▶ _TEXT UNDER STUDY_:
# Anti-Chaos Control via Nonlinear Schr\"odinger Equations for the secured   optical communication

**Authors:** Zhenyu Tang, Hui-Ling Zhen

arXiv: 1812.02818 · 2018-12-10

## TL;DR

This paper explores the use of coupled nonlinear Schrödinger equations to enhance secure optical communication by inducing and analyzing chaos in the system, combining analytical and numerical methods.

## Contribution

It introduces a method to chaotify coupled nonlinear Schrödinger equations with time-delay and perturbations for secure optical communication.

## Key findings

- Chaotic states are observed through phase projections.
- Power spectra confirm chaos via positive Lyapunov exponents.
- System exhibits periodicity and integrability under certain conditions.

[Collected data entries]
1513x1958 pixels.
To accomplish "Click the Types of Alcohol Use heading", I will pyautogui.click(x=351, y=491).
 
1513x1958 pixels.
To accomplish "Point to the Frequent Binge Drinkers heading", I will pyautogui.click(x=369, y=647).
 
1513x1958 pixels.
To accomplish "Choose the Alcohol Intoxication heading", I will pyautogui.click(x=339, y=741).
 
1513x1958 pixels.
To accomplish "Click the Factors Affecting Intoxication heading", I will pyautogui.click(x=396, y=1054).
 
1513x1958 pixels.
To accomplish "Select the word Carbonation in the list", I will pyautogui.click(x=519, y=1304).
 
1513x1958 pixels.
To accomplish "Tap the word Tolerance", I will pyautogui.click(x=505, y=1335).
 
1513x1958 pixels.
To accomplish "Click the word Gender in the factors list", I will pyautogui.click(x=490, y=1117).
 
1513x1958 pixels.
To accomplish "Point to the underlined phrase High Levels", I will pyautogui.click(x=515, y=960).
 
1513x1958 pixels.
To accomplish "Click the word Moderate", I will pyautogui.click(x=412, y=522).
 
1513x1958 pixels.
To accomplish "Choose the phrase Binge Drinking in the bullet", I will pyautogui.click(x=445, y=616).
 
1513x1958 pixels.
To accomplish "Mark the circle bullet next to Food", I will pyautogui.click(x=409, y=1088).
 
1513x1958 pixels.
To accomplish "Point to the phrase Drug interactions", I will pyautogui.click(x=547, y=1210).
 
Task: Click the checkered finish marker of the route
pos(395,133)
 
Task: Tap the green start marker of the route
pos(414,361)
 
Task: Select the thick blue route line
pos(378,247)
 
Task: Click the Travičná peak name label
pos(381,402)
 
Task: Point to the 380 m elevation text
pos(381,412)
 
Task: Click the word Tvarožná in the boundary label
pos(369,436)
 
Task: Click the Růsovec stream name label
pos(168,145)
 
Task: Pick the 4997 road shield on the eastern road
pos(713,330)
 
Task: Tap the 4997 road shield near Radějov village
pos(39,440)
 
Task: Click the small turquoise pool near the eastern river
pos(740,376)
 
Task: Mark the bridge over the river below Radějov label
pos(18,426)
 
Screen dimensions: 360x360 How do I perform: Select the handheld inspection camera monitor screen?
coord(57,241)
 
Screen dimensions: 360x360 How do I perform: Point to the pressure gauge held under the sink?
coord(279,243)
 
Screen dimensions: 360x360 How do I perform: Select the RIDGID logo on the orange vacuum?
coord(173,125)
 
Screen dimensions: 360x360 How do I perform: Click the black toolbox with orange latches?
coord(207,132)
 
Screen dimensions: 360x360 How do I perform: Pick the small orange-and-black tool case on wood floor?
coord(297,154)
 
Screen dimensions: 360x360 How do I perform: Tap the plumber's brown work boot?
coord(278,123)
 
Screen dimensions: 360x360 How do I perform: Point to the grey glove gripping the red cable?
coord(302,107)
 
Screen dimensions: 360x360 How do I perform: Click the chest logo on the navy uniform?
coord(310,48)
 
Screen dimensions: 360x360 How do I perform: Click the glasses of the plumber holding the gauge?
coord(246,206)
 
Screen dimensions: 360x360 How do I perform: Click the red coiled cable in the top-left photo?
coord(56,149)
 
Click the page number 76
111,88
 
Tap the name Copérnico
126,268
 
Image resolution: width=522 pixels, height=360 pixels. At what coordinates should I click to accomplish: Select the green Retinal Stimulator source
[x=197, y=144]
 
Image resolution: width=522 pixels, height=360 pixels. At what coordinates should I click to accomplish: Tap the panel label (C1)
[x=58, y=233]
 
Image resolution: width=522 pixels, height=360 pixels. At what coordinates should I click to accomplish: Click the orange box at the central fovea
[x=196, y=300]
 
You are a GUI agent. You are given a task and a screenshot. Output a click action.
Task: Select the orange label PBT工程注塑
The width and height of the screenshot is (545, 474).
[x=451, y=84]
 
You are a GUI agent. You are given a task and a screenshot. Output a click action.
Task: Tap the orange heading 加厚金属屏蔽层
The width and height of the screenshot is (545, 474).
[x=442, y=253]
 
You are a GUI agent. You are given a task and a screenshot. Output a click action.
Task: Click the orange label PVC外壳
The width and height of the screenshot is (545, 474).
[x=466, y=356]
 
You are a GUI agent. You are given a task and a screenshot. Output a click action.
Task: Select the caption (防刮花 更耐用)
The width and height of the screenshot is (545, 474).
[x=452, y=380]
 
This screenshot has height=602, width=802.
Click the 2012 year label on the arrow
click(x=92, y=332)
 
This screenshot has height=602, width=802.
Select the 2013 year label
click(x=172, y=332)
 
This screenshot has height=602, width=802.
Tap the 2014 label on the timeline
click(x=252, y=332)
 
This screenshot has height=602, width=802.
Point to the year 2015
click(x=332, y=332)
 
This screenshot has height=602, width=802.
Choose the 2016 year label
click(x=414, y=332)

▶ _TASK TO COMPLETE_:
Please answer these questions using the anti-chaos control paper summary:
1. Which equations does the work use to enhance secure optical communication?
2. Besides time-delay, what is included in the equations that the method chaotifies?
3. What confirms chaos, and through what?

▶ _TASK RESPONSE_:
1. Coupled nonlinear Schrödinger equations.
2. Perturbations.
3. Power spectra confirm chaos via positive Lyapunov exponents.